# Pig Out Perch Chowder Recipe Is Here!!!



## Grandpa D (Sep 7, 2007)

I just added the recipe over on the recipe forum.
Thank you TubeDude.  
ENJOY!!!


----------



## JAT83 (Sep 9, 2007)

NICE!!! Sounds sooo good! Now I just gotta get me some perch!


----------



## LOAH (Sep 29, 2007)

Catching perch is simple: Just go somewhere that has perch and try to catch a trout. -/O\- 

Works every time! (Stupid Perch!) :lol:


----------



## JAT83 (Sep 9, 2007)

LOAH said:


> Catching perch is simple: Just go somewhere that has perch and try to catch a trout. -/O\-
> 
> Works every time! (Stupid Perch!) :lol:


I'll have to try Deer Creek or the 'nelle, anywhere else close to Salt Lake that has Perch?


----------



## LOAH (Sep 29, 2007)

Rockport. Perch, perch, perch.


----------



## JAT83 (Sep 9, 2007)

I didn't even think of Rockport, I'll have to give that one a try! What works best for them...Jigs/worms?


----------



## LOAH (Sep 29, 2007)

I only payed one visit and I knew they were there, so I tried to avoid them by fishing the top. As soon as I let a worm sink, it was on. There's free parking by the dam...Just hike down and "upstream" a little ways until you see some good structure trends. Slide a worm up your hook and line (get a threader...best worm tool ever $2.00) and throw some split shots about 10 inches up. I'm sure it won't take long to get a perch...if you notice you have one. :lol: 

(Stupid Perch!)

§ Information shown:

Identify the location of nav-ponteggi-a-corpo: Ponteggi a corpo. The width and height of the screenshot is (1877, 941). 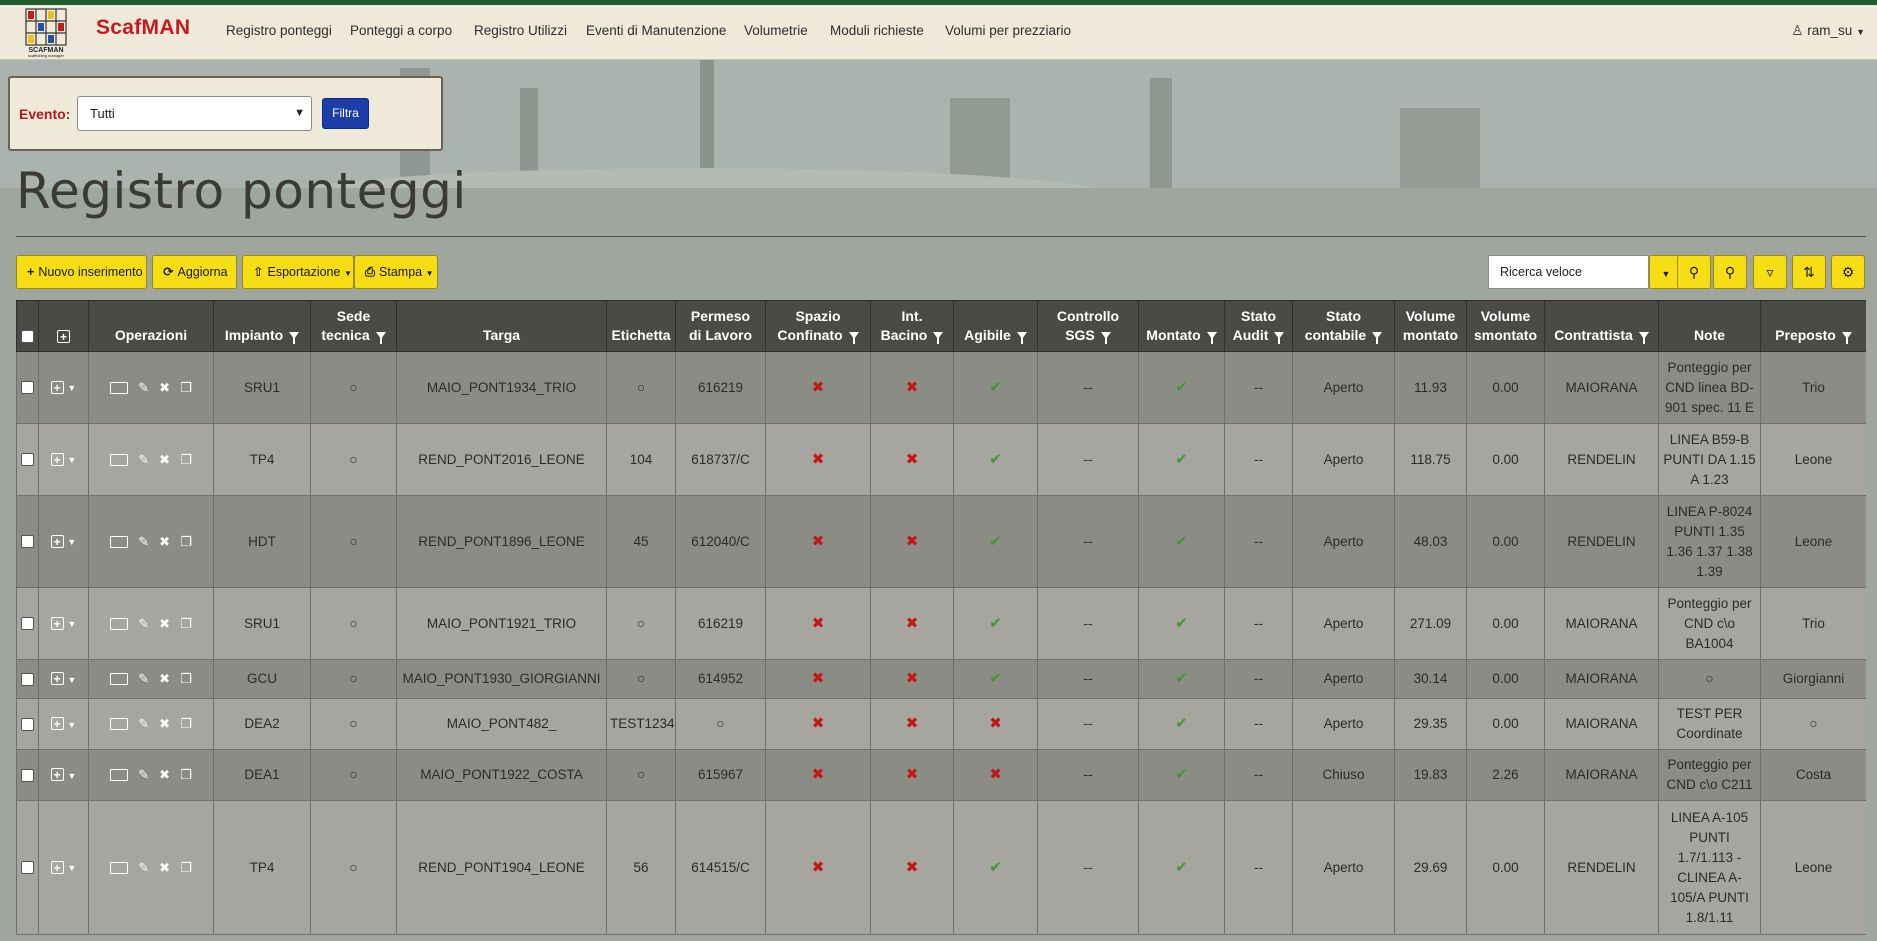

§ Task set:
1. In the perch thread, how far up the line does LOAH say to put the split shots?
2. In the perch thread, rewrite the part between "## Grandpa D" and "me some perch!", inclusive, putting "walleye" in place of "perch".

§ Responses by task:
1. About 10 inches up.

2.
## Grandpa D (Sep 7, 2007)

I just added the recipe over on the recipe forum.
Thank you TubeDude.  
ENJOY!!!


----------



## JAT83 (Sep 9, 2007)

NICE!!! Sounds sooo good! Now I just gotta get me some walleye!